Project: WASC Threat Classification

Threat Type: Weakness

Reference ID: WASC-48

Insecure Indexing

Insecure Indexing is a threat to the data confidentiality of the web-site. Indexing web-site contents via a process that has access to files which are not supposed to be publicly accessible has the potential of leaking information about the existence of such files, and about their content. In the process of indexing, such information is collected and stored by the indexing process, which can later be retrieved (albeit not trivially) by a determined attacker, typically through a series of queries to the search engine. The attacker does not thwart the security model of the search engine. As such, this attack is subtle and very hard to detect and to foil - it’s not easy to distinguish the attacker’s queries from a legitimate user’s queries.

Background

As websites becomes larger and more complex, the user's problem of how to find the information he/she needs in the site becomes more central to the site owner. This is where search engines come in handy. A search engine first "learns" the website by looking at its pages, associating keywords to them and updating its internal database (this is called indexing), and then, when a user submits a query to the search engine, the search engine consults its database and pulls out the list of relevant pages.
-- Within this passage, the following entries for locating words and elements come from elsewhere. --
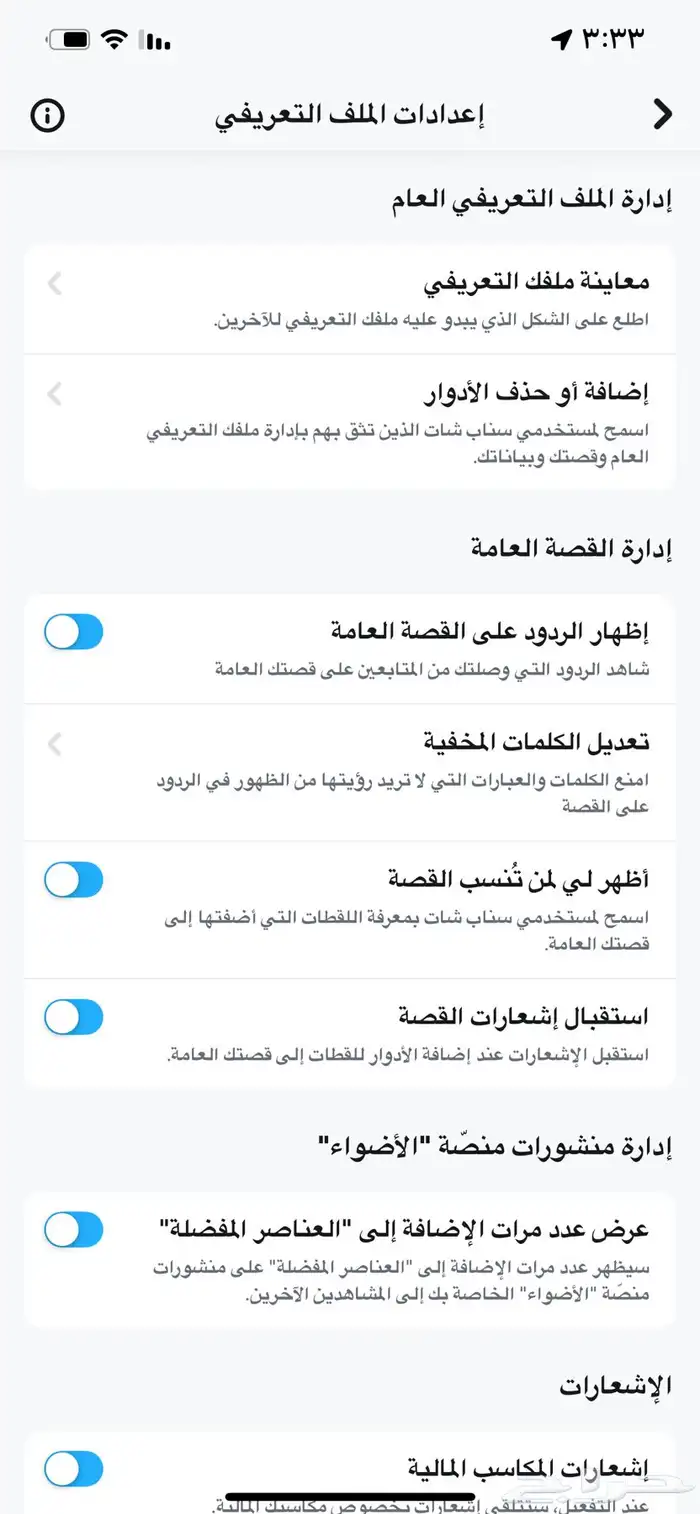Tap the home indicator bar at bottom
The height and width of the screenshot is (1514, 700).
[x=350, y=1497]
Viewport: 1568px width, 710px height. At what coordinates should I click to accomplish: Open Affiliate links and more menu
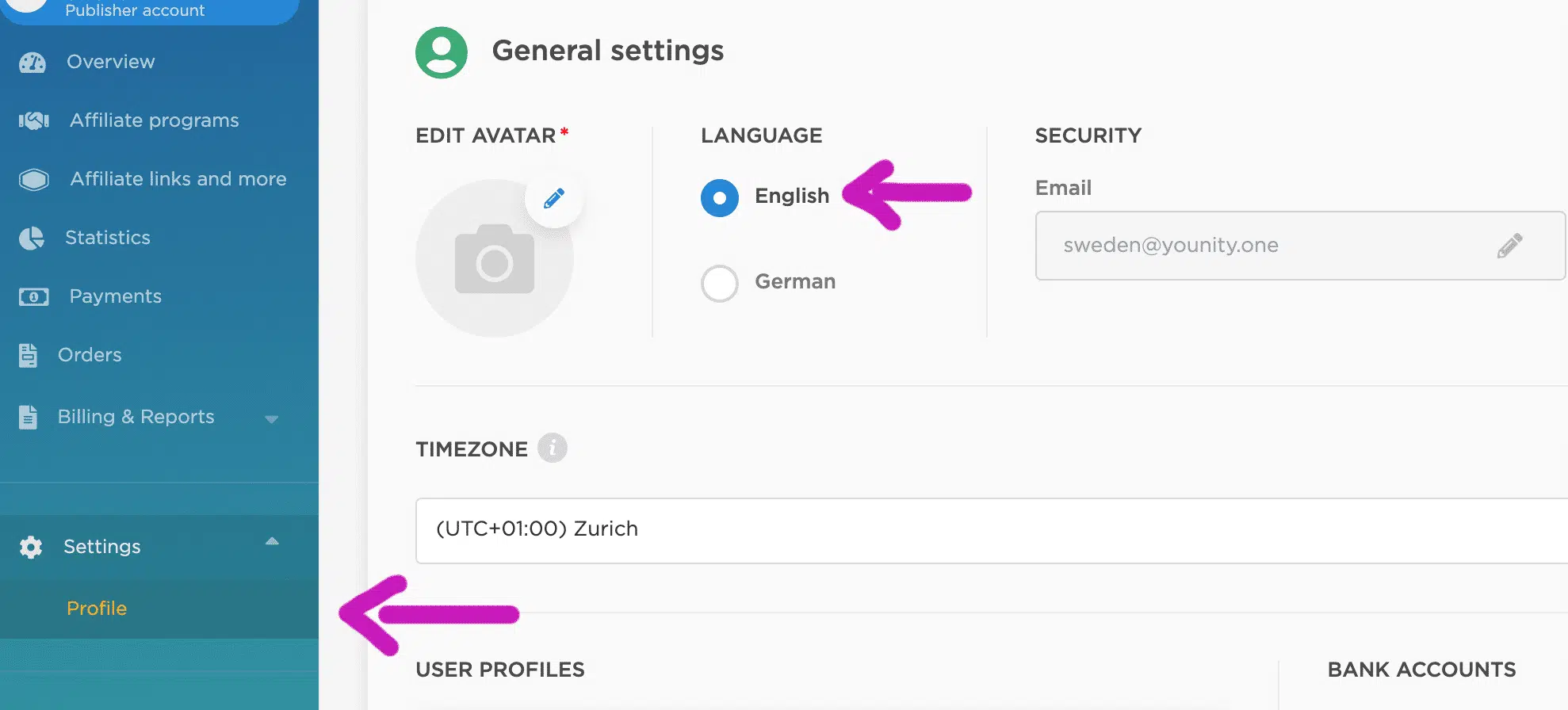click(x=178, y=179)
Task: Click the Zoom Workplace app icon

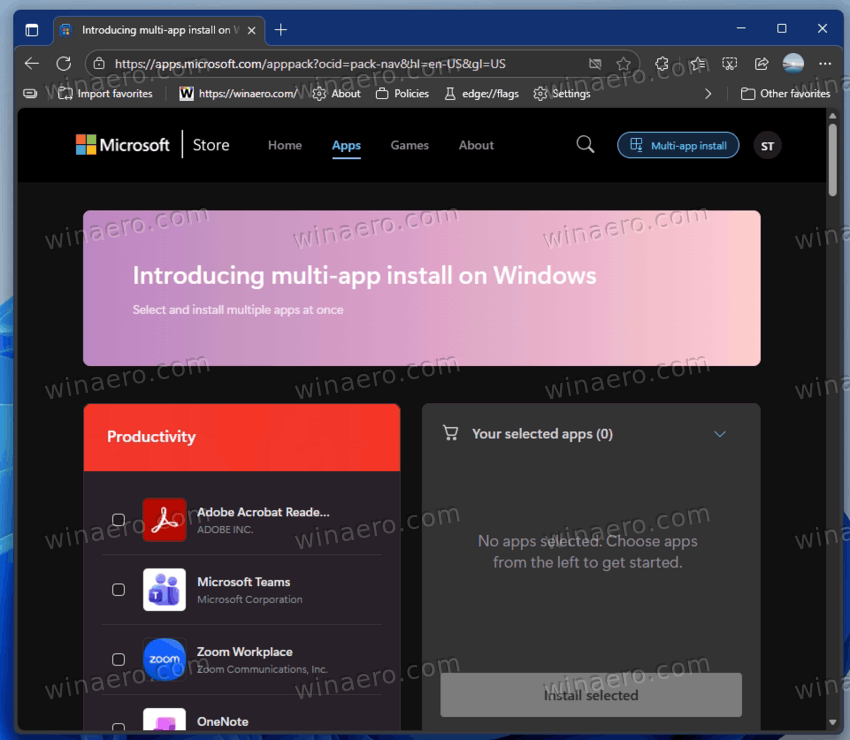Action: pyautogui.click(x=164, y=659)

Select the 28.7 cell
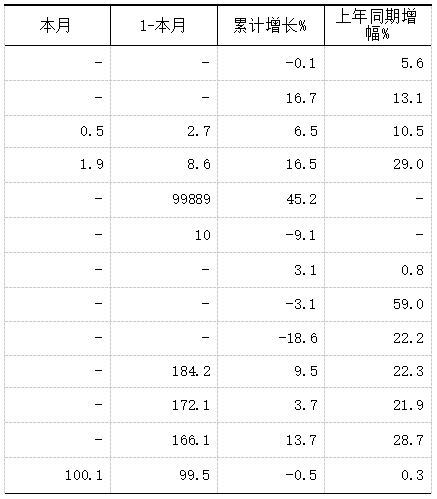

The indexing process is ongoing, to ensure that the search engine is up to date with the site (which changes periodically). There are two kinds of indexing - remote (web/HTTP based) and local (file based). In web/HTTP based indexing, the search engine traverses the website by "crawling" it through the site's native web server, typically starting at the homepage of the site and recursively following links from it. This process can be conducted remotely (and locally), and it is indeed used by remote (3rd party) search engines such as Google and Yahoo. In file based indexing, on the other hand, the search engine needs to have direct access to the web server's file-system (hence it has to be run locally), and it indexes the site by going over all files in the file system (up to some exceptions) under the virtual root. Many local search engines make use of this technique. In some cases, this indexing method may open up the site for attacks, as we can see below.

Example 1: Finding a hidden file

Suppose the attacker suspects that vendor X is about to publish a security advisory on their website. Also suppose that the attacker knows that part of the publishing process, the file is uploaded to the website few days (or weeks) before the advisory is published. The file resides on the web server, yet it is not linked from anyplace. Further suppose that the file name is unpredictable. Assuming that the site operates a search engine that *locally* indexes server *files*, and that it has recently indexed the site (so it encountered the advisory file as well), the attacker can now guess a word or two that are likely to appear in an advisory (e.g. maybe "Vendor X advisory X-Adv-07-"), and with luck, the search engine will display a URL to the unpublished advisory. And if the site is really insecure, the URL will be downloadable by the attacker.

The main issue demonstrated above is that the mere indexing of the file leaked sensitive information (namely, that such file exists).

Example 2: Retrieving file contents

Suppose the attacker knows that a certain file exists, yet it is not publicly available (e.g. it requires basic authentication). This can be done via the technique demonstrated in Example 1, or it may happen that the file name is predictable. Now, since this file is indexed, every time the attacker queries the search engine for a word (or a sequence of words) that exists in the file, the URL is returned by the search engine. Some engines also provide a short "context", i.e. the surrounding words/sentences that encompass the found query text. The attacker can reconstruct wide sections of the file (ideally: the whole file) by first guessing a word or two that exist in the file, and then widening the search. For instance, if the search engine returns contextual data, and resorting to the advisory example above, the initial guess may be "buffer overflow". This will return:

... Remotely exploitable buffer overflow in server XYZ ...

Now the attacker widens the search, by querying:

"overflow in server XYZ"

The search engine returns:

... exploitable buffer overflow in server XYZ, version 0.1 for Linux.

And the attacker slides the search window to the right:

"in server XYZ, version 0.1 for Linux."

The search engine returns:

... buffer overflow in server XYZ, version 0.1 for Linux. By sending a series ...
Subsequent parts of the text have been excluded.